Epigenetic control of skeletal muscle regeneration: Integrating genetic determinants and environmental changes.

During embryonic development, pluripotent cells are genetically committed to specific lineages by the expression of cell-type-specific transcriptional activators that direct the formation of specialized tissues and organs in response to developmental cues. Chromatin-modifying proteins are emerging as essential components of the epigenetic machinery, which establishes the nuclear landscape that ultimately determines the final identity and functional specialization of adult cells. Recent evidence has revealed that discrete populations of adult cells can retain the ability to adopt alternative cell fates in response to environmental cues.
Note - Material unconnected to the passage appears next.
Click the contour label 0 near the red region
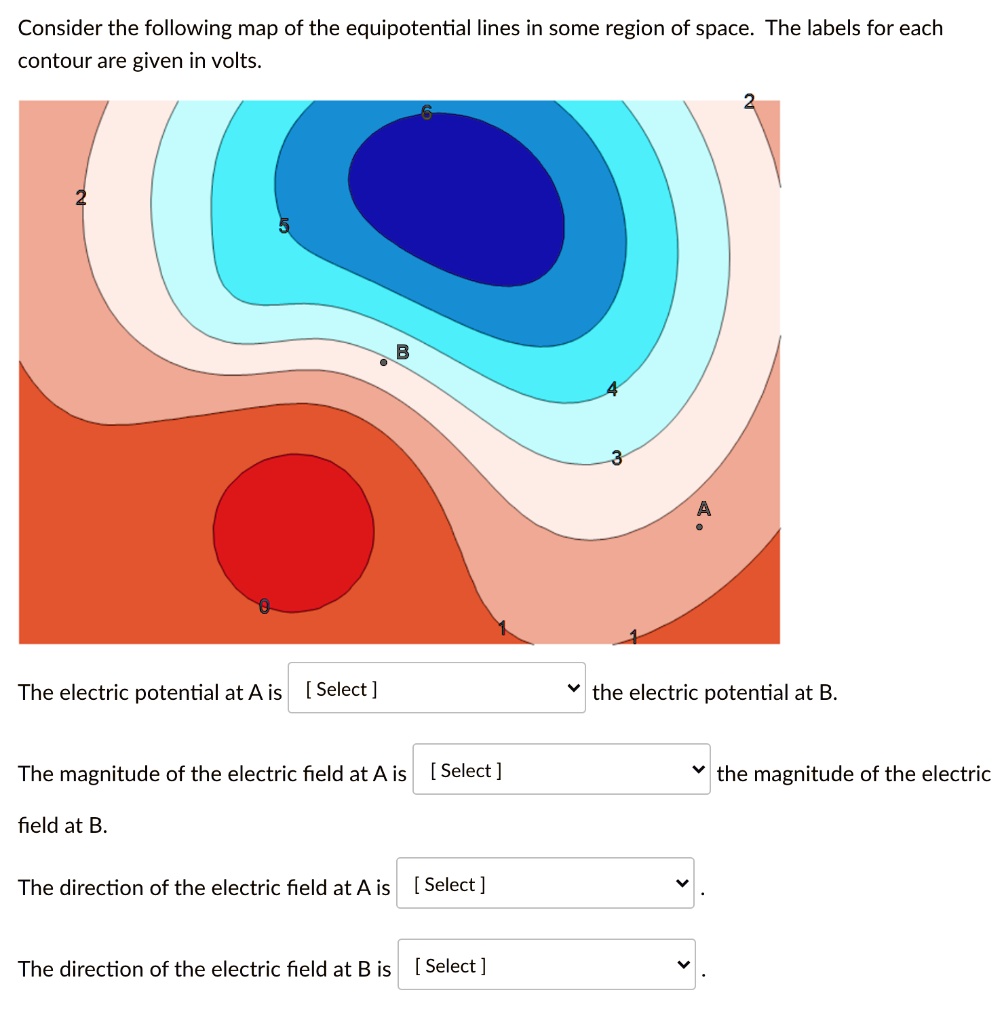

These cells include conventional adult stem cells and a still poorly defined collection of cell types endowed with facultative phenotype and functional plasticity. Under physiological conditions or adaptive states, these cells cooperate to support tissue and organ homeostasis, and to promote growth or compensatory regeneration. However, during chronic diseases and aging these cells can adopt a pathological phenotype and mediate maladaptive responses, such as the formation of fibrotic scars and fat deposition that progressively replaces structural and functional units of tissues and organs. The molecular determinants of these phenotypic transitions are only emerging from recent studies that reveal how dynamic chromatin states can generate flexible epigenetic landscapes, which confer on cells the ability to retain partial pluripotency and adapt to environmental changes. This review summarizes our current knowledge on the role of the epigenetic machinery as a 'filter' between genetic commitment and environmental signals in cell types that can alternatively promote skeletal muscle regeneration or fibro-adipogenic degeneration.